** DATA EXTRACT follows **
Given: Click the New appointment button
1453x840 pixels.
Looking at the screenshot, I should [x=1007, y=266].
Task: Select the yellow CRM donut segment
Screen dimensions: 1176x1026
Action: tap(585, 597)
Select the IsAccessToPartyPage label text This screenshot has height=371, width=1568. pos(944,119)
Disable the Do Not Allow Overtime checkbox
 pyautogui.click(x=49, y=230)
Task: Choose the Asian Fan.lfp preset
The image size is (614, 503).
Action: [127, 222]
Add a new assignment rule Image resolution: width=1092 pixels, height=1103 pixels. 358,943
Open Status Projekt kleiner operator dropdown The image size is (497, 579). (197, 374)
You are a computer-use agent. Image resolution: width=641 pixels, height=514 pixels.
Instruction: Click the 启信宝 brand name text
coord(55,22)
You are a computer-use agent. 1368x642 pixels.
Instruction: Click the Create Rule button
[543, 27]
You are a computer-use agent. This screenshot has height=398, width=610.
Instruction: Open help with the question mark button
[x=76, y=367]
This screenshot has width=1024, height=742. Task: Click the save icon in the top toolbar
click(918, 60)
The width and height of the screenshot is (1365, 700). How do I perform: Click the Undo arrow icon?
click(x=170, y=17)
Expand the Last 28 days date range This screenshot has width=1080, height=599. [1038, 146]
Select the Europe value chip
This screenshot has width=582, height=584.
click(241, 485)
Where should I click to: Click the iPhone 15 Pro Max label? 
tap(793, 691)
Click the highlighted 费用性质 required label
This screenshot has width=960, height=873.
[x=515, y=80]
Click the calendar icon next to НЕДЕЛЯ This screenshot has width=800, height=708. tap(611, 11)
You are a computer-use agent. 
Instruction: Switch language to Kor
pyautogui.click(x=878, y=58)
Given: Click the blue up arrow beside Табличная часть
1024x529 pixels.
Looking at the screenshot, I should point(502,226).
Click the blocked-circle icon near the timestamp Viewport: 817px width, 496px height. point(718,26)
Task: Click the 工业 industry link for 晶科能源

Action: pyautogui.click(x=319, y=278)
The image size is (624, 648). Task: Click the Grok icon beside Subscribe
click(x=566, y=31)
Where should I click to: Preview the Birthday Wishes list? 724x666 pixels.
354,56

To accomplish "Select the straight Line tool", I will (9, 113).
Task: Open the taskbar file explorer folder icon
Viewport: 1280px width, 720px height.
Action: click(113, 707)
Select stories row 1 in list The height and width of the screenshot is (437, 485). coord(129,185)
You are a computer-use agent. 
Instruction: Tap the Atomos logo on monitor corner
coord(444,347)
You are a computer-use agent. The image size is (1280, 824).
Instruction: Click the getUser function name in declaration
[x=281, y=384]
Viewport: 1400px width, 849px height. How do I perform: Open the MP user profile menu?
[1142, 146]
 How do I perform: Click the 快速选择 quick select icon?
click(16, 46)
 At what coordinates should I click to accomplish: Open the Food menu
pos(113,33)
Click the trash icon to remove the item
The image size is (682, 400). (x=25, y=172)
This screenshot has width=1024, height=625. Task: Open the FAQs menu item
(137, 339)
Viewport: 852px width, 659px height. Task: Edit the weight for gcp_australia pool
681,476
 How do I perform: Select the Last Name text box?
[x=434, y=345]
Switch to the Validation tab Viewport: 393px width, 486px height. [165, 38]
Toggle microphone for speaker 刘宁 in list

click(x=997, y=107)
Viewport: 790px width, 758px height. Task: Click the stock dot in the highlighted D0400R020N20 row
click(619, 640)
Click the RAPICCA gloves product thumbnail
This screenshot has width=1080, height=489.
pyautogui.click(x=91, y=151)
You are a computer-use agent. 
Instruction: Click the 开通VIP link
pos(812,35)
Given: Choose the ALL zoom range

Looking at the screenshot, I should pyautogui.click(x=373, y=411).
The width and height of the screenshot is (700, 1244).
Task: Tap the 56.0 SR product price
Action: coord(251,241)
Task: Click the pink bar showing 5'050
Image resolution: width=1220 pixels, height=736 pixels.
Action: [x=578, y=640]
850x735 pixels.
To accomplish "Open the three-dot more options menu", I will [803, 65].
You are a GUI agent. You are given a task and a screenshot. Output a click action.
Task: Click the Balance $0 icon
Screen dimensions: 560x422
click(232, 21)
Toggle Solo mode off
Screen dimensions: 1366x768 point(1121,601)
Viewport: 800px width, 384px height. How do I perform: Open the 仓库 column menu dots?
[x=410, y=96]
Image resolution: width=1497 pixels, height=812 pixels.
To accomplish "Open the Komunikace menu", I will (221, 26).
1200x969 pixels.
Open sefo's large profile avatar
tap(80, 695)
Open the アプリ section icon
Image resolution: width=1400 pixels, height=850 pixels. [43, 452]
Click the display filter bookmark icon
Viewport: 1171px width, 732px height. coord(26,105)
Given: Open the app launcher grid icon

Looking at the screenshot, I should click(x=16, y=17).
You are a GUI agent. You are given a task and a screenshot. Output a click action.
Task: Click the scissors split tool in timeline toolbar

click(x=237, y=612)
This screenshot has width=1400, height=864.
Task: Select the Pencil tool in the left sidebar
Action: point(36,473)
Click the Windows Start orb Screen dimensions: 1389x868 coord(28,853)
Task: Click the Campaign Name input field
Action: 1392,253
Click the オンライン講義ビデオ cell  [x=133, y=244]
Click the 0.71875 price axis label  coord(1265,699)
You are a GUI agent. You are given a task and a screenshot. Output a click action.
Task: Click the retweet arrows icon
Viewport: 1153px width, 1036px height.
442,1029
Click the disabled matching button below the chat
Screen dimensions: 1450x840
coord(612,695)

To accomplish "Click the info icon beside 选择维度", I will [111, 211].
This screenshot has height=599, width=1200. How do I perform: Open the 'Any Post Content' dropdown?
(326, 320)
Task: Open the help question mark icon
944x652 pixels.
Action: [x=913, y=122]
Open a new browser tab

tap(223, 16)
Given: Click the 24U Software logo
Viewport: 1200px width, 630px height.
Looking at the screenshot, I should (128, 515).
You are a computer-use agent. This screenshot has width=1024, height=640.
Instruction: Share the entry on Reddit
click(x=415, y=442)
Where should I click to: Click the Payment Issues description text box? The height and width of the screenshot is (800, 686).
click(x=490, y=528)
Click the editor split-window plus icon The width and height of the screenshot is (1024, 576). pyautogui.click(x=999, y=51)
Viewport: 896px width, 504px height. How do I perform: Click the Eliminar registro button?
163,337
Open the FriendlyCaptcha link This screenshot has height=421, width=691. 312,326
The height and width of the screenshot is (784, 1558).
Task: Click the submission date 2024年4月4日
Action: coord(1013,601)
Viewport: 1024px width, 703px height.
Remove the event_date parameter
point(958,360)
** End of DATA EXTRACT **
* WHAT NEEDS TO BE DONE
An exact copy of every line above, start to finish, is required.

* OUTPUT FOR THIS EXERCISE
Given: Click the New appointment button
1453x840 pixels.
Looking at the screenshot, I should [x=1007, y=266].
Task: Select the yellow CRM donut segment
Screen dimensions: 1176x1026
Action: tap(585, 597)
Select the IsAccessToPartyPage label text This screenshot has height=371, width=1568. pos(944,119)
Disable the Do Not Allow Overtime checkbox
 pyautogui.click(x=49, y=230)
Task: Choose the Asian Fan.lfp preset
The image size is (614, 503).
Action: [127, 222]
Add a new assignment rule Image resolution: width=1092 pixels, height=1103 pixels. 358,943
Open Status Projekt kleiner operator dropdown The image size is (497, 579). (197, 374)
You are a computer-use agent. Image resolution: width=641 pixels, height=514 pixels.
Instruction: Click the 启信宝 brand name text
coord(55,22)
You are a computer-use agent. 1368x642 pixels.
Instruction: Click the Create Rule button
[543, 27]
You are a computer-use agent. This screenshot has height=398, width=610.
Instruction: Open help with the question mark button
[x=76, y=367]
This screenshot has width=1024, height=742. Task: Click the save icon in the top toolbar
click(918, 60)
The width and height of the screenshot is (1365, 700). How do I perform: Click the Undo arrow icon?
click(x=170, y=17)
Expand the Last 28 days date range This screenshot has width=1080, height=599. [1038, 146]
Select the Europe value chip
This screenshot has width=582, height=584.
click(241, 485)
Where should I click to: Click the iPhone 15 Pro Max label? 
tap(793, 691)
Click the highlighted 费用性质 required label
This screenshot has width=960, height=873.
[x=515, y=80]
Click the calendar icon next to НЕДЕЛЯ This screenshot has width=800, height=708. tap(611, 11)
You are a computer-use agent. 
Instruction: Switch language to Kor
pyautogui.click(x=878, y=58)
Given: Click the blue up arrow beside Табличная часть
1024x529 pixels.
Looking at the screenshot, I should point(502,226).
Click the blocked-circle icon near the timestamp Viewport: 817px width, 496px height. point(718,26)
Task: Click the 工业 industry link for 晶科能源

Action: pyautogui.click(x=319, y=278)
The image size is (624, 648). Task: Click the Grok icon beside Subscribe
click(x=566, y=31)
Where should I click to: Preview the Birthday Wishes list? 724x666 pixels.
354,56

To accomplish "Select the straight Line tool", I will (9, 113).
Task: Open the taskbar file explorer folder icon
Viewport: 1280px width, 720px height.
Action: click(113, 707)
Select stories row 1 in list The height and width of the screenshot is (437, 485). coord(129,185)
You are a computer-use agent. 
Instruction: Tap the Atomos logo on monitor corner
coord(444,347)
You are a computer-use agent. The image size is (1280, 824).
Instruction: Click the getUser function name in declaration
[x=281, y=384]
Viewport: 1400px width, 849px height. How do I perform: Open the MP user profile menu?
[1142, 146]
 How do I perform: Click the 快速选择 quick select icon?
click(16, 46)
 At what coordinates should I click to accomplish: Open the Food menu
pos(113,33)
Click the trash icon to remove the item
The image size is (682, 400). (x=25, y=172)
This screenshot has width=1024, height=625. Task: Open the FAQs menu item
(137, 339)
Viewport: 852px width, 659px height. Task: Edit the weight for gcp_australia pool
681,476
 How do I perform: Select the Last Name text box?
[x=434, y=345]
Switch to the Validation tab Viewport: 393px width, 486px height. [165, 38]
Toggle microphone for speaker 刘宁 in list

click(x=997, y=107)
Viewport: 790px width, 758px height. Task: Click the stock dot in the highlighted D0400R020N20 row
click(619, 640)
Click the RAPICCA gloves product thumbnail
This screenshot has width=1080, height=489.
pyautogui.click(x=91, y=151)
You are a computer-use agent. 
Instruction: Click the 开通VIP link
pos(812,35)
Given: Choose the ALL zoom range

Looking at the screenshot, I should pyautogui.click(x=373, y=411).
The width and height of the screenshot is (700, 1244).
Task: Tap the 56.0 SR product price
Action: coord(251,241)
Task: Click the pink bar showing 5'050
Image resolution: width=1220 pixels, height=736 pixels.
Action: [x=578, y=640]
850x735 pixels.
To accomplish "Open the three-dot more options menu", I will [803, 65].
You are a GUI agent. You are given a task and a screenshot. Output a click action.
Task: Click the Balance $0 icon
Screen dimensions: 560x422
click(232, 21)
Toggle Solo mode off
Screen dimensions: 1366x768 point(1121,601)
Viewport: 800px width, 384px height. How do I perform: Open the 仓库 column menu dots?
[x=410, y=96]
Image resolution: width=1497 pixels, height=812 pixels.
To accomplish "Open the Komunikace menu", I will (221, 26).
1200x969 pixels.
Open sefo's large profile avatar
tap(80, 695)
Open the アプリ section icon
Image resolution: width=1400 pixels, height=850 pixels. [43, 452]
Click the display filter bookmark icon
Viewport: 1171px width, 732px height. coord(26,105)
Given: Open the app launcher grid icon

Looking at the screenshot, I should click(x=16, y=17).
You are a GUI agent. You are given a task and a screenshot. Output a click action.
Task: Click the scissors split tool in timeline toolbar

click(x=237, y=612)
This screenshot has width=1400, height=864.
Task: Select the Pencil tool in the left sidebar
Action: point(36,473)
Click the Windows Start orb Screen dimensions: 1389x868 coord(28,853)
Task: Click the Campaign Name input field
Action: 1392,253
Click the オンライン講義ビデオ cell  [x=133, y=244]
Click the 0.71875 price axis label  coord(1265,699)
You are a GUI agent. You are given a task and a screenshot. Output a click action.
Task: Click the retweet arrows icon
Viewport: 1153px width, 1036px height.
442,1029
Click the disabled matching button below the chat
Screen dimensions: 1450x840
coord(612,695)

To accomplish "Click the info icon beside 选择维度", I will [111, 211].
This screenshot has height=599, width=1200. How do I perform: Open the 'Any Post Content' dropdown?
(326, 320)
Task: Open the help question mark icon
944x652 pixels.
Action: [x=913, y=122]
Open a new browser tab

tap(223, 16)
Given: Click the 24U Software logo
Viewport: 1200px width, 630px height.
Looking at the screenshot, I should (128, 515).
You are a computer-use agent. This screenshot has width=1024, height=640.
Instruction: Share the entry on Reddit
click(x=415, y=442)
Where should I click to: Click the Payment Issues description text box? The height and width of the screenshot is (800, 686).
click(x=490, y=528)
Click the editor split-window plus icon The width and height of the screenshot is (1024, 576). pyautogui.click(x=999, y=51)
Viewport: 896px width, 504px height. How do I perform: Click the Eliminar registro button?
163,337
Open the FriendlyCaptcha link This screenshot has height=421, width=691. 312,326
The height and width of the screenshot is (784, 1558).
Task: Click the submission date 2024年4月4日
Action: coord(1013,601)
Viewport: 1024px width, 703px height.
Remove the event_date parameter
point(958,360)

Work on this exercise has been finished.